Canada have competed at every world cup, but it would be a stretch to say their rugby's gone anywhere in that time. At least, unlike Fiji and Samoa, along with Tonga to a lesser extent, Canada aren't going backwards.

Uruguay beat Fiji at this tournament, but where does their rugby go now? Georgia and Namibia produced creditable performances, but we all know they'll still just be plucky battlers next time.

Argentina's claims to Tier One status became so strong, that New Zealand, Australia and South Africa could no longer ignore them. But unless the clamour to include Japan grows similarly, they'll remain stuck in the Pacific Nations Cup with all the other battlers.

World cups can be tantalising things. Yes, for the very best sides, they're about excellence and legacy and being a world champion.

But among so many of the other sides you see promise. You see players who, with exposure to the right competition, could become genuinely world class.

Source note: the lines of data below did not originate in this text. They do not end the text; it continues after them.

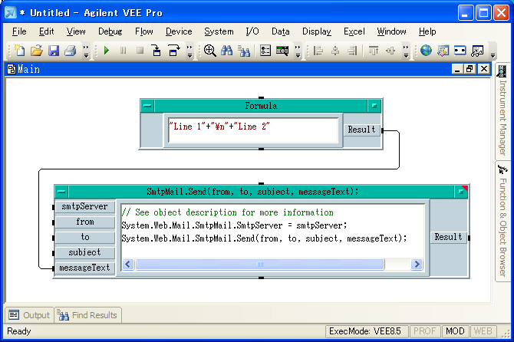Click the New file toolbar icon
Image resolution: width=514 pixels, height=342 pixels.
click(x=19, y=51)

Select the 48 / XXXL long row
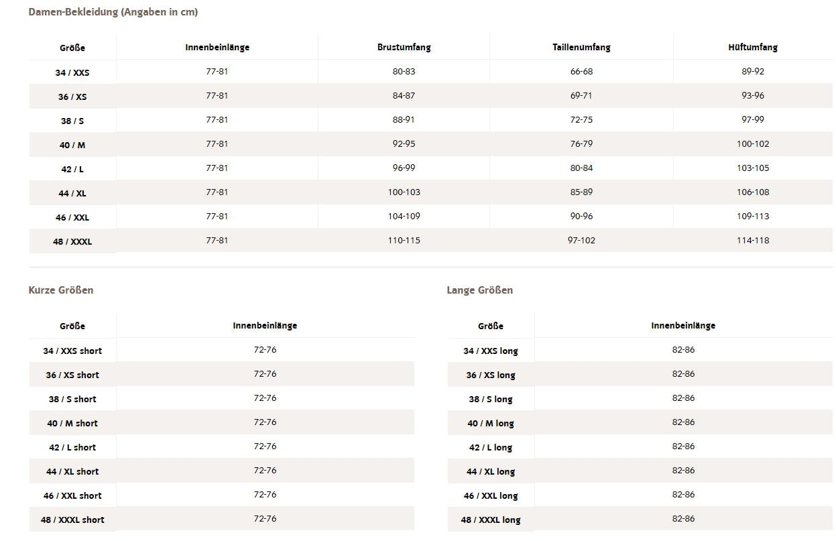tap(640, 519)
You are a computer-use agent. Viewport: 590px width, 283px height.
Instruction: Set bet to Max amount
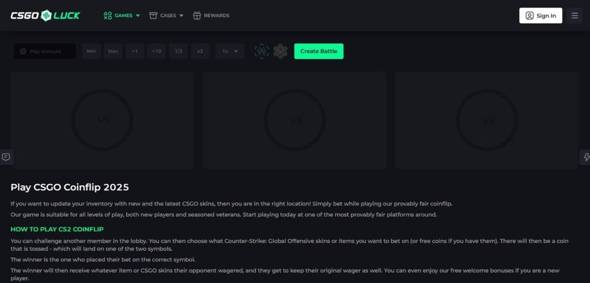point(113,51)
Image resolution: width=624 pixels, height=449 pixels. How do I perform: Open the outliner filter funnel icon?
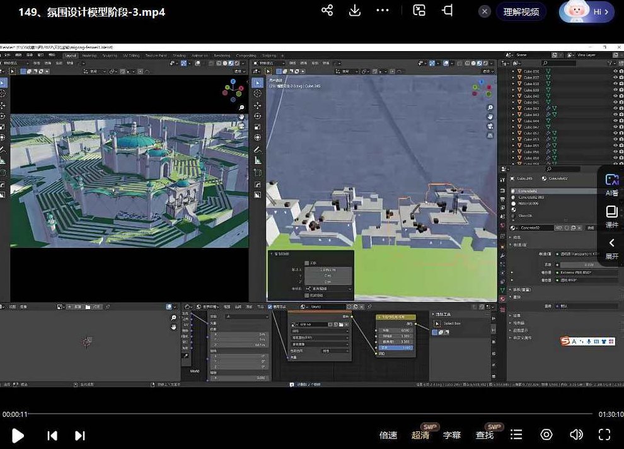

Remember Zimbabwe and Romania? They were emerging rugby nations once.

Now it's Japan's turn. Their rugby has thrilled us at this tournament. Results are one thing, but the quality of the Brave Blossoms' football has been quite another.

Not surprisingly, with Joseph and Tony Brown on the coaching staff and Kiwis among the players, they've played rugby the way we in New Zealand think it should be played. A 15-man game, played at pace and with ball-in-hand.

There's been skill and ambition and, best of all, teamwork. But has it all been for nothing?

We all want Japan to kick on now. For as long as many of us can remember we've dreamed of changes to rugby's world order, for the influence and prominence of some of the Home Nations to wane and for other, smaller nations to shine.

Japan have done that here. They've not just beaten Scotland and Ireland, but embarrassed them too.

Your hope now is that this marks a permanent change. That never again will Japan be regarded as also-rans.

Sadly, the experiences of teams such as Fiji and Samoa suggest we'll look back on these Brave Blossoms and wonder what might have been.